_TO DO_
Word for word, restate the lines from the one containing "This screenshot has" through the last line of the material, and include no pictures.

_ENTRIES PROVIDED_
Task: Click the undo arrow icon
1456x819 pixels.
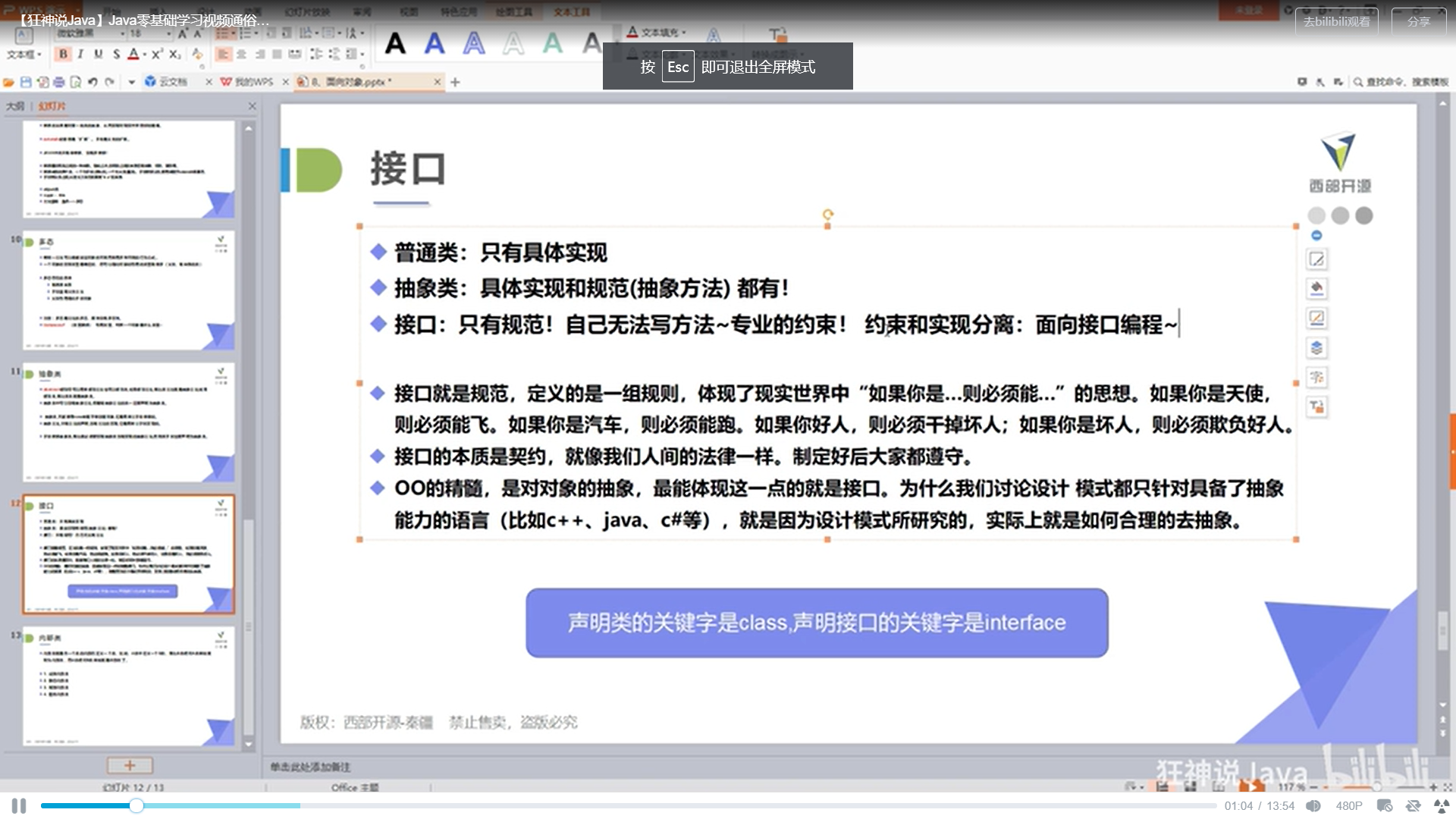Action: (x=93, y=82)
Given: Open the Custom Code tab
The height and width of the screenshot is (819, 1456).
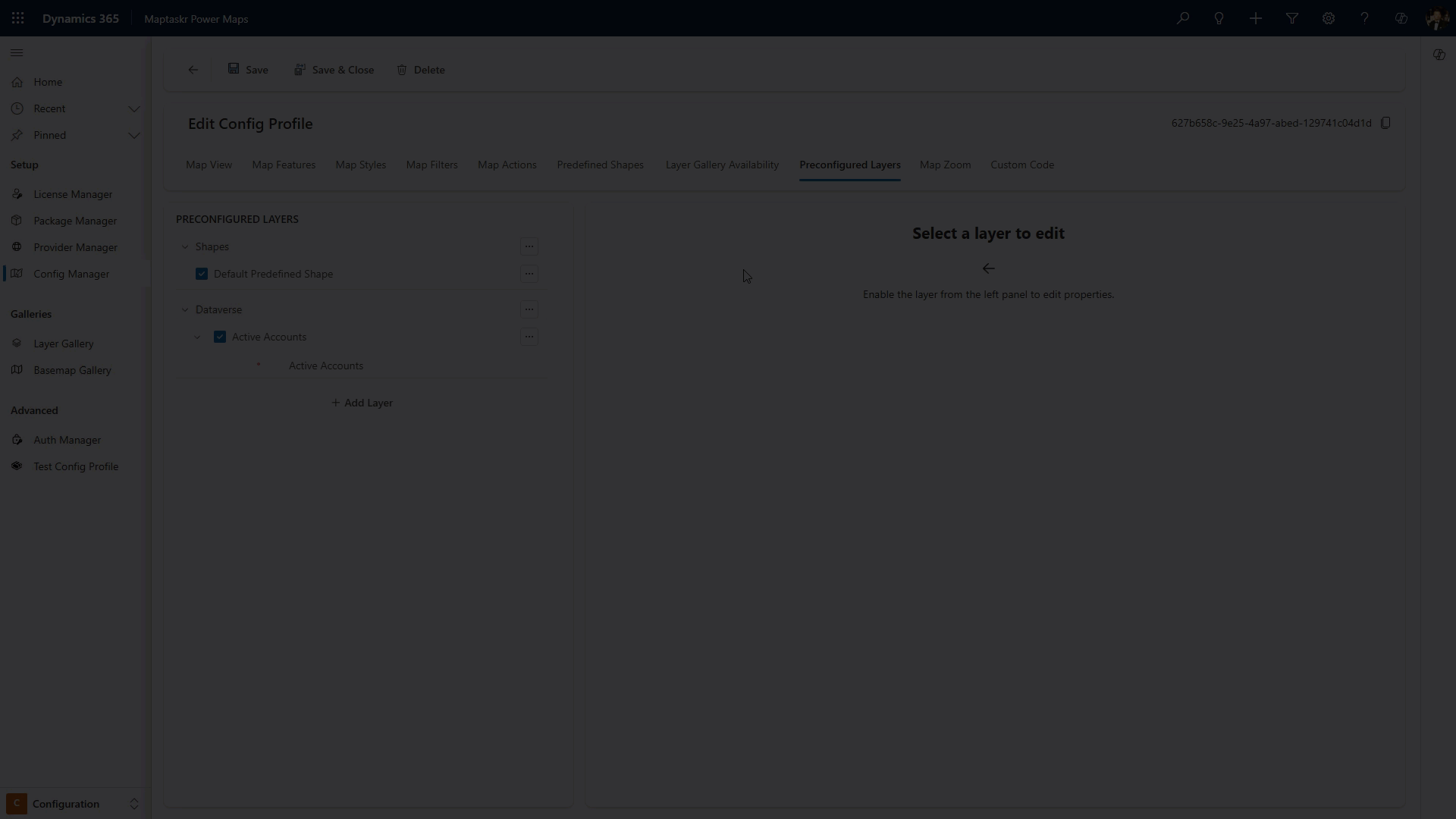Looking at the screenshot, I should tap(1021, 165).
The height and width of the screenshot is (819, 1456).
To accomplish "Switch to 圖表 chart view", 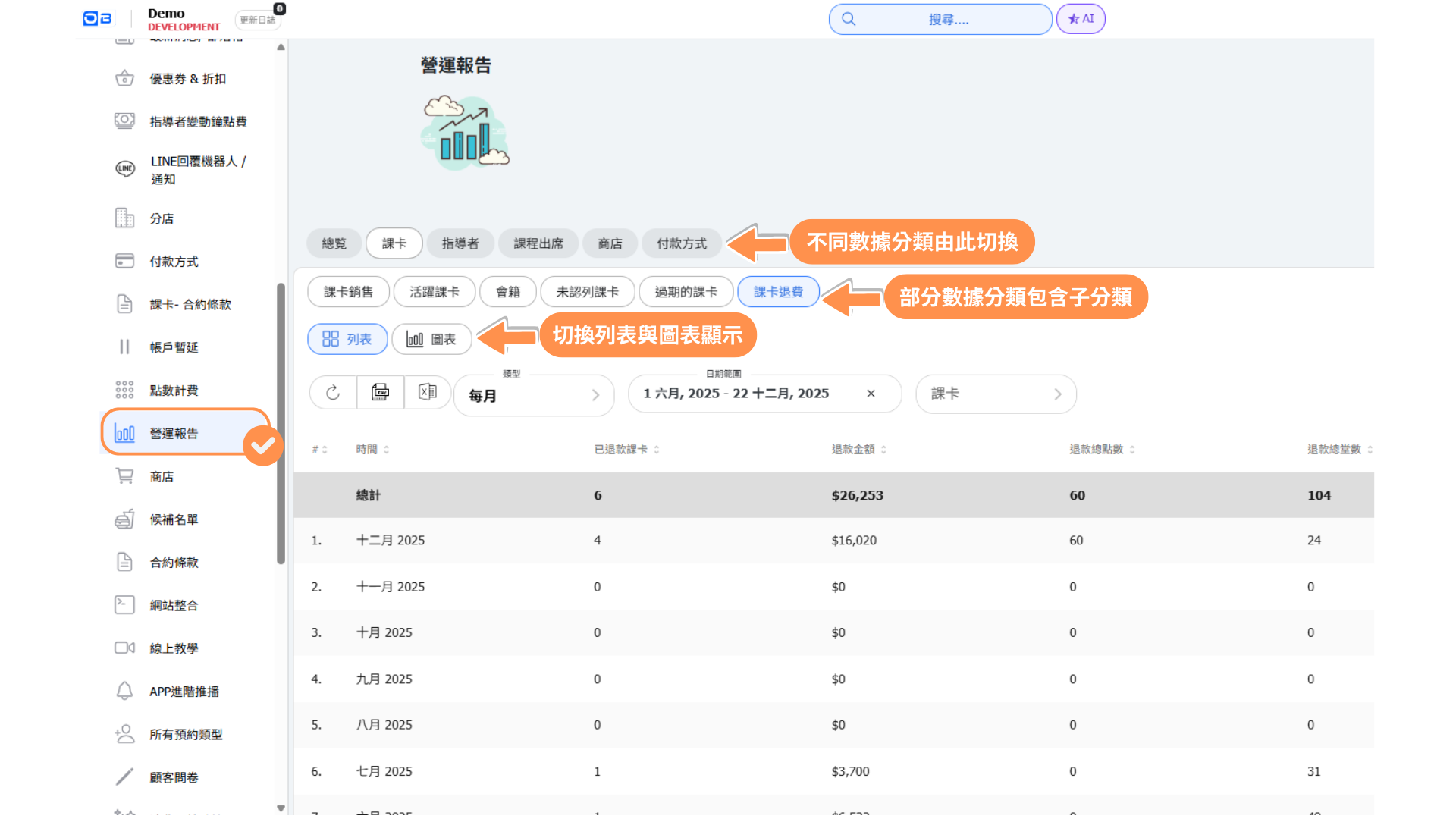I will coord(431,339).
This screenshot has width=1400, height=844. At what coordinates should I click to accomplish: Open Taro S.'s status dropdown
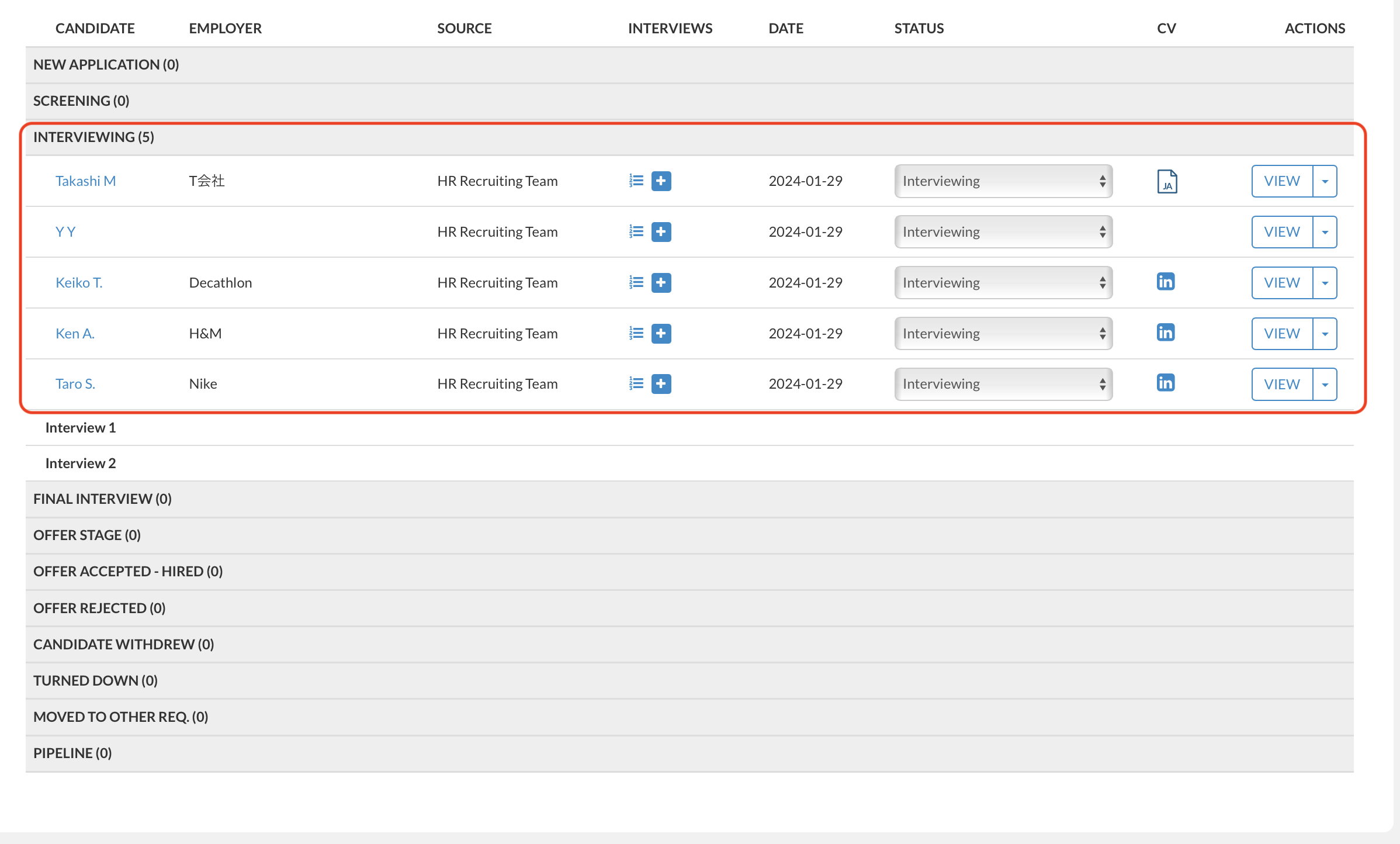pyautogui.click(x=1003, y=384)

_REPLY_
This screenshot has width=1400, height=844. At what coordinates should I click to accomplish: Open Taro S.'s status dropdown
pyautogui.click(x=1003, y=384)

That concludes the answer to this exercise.